Worlidge, Thomas. b. 1700; d. Hammersmith 1766. Etcher and portrait painter. Chiefly resided at Bath.
Bickham, George. d. 1769. Line and etching, draughtsman. Published "The Universal Penman;" father of George, also an engraver and draughtsman.
*Ravenet, François Simon, A.E.
(Pupil of Le Bas.)
b. Paris 1706; d. Hampstead Road 1774. Line. Came to England a little before 1745, and settled in London.
Frye, Thomas. b. near Dublin 1710; d. London 1760. Mezzotinter and portrait painter, chiefly lifesize.

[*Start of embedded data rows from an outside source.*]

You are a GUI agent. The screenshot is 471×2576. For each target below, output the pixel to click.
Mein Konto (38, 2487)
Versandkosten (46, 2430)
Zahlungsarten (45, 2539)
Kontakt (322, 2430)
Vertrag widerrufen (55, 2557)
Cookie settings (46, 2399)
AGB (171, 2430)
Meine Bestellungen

Brooks, John. b. Ireland; d. London. Line and mezzotint. Master of McArdell and R. Houston. Left Dublin c. 1747, and set up a china manufactory at Battersea.
McArdell, James.
(Pupil of John Brooks, Dublin.)
b. Dublin c. 1729; d. London 1765. Mezzotint. First made use of deep etching to give effect to the method.
*Canot, Peter Charles, A.E. b. France 1710; d. London 1777. Line; chiefly sea views. Came to England 1740, where he remained for the rest of his life.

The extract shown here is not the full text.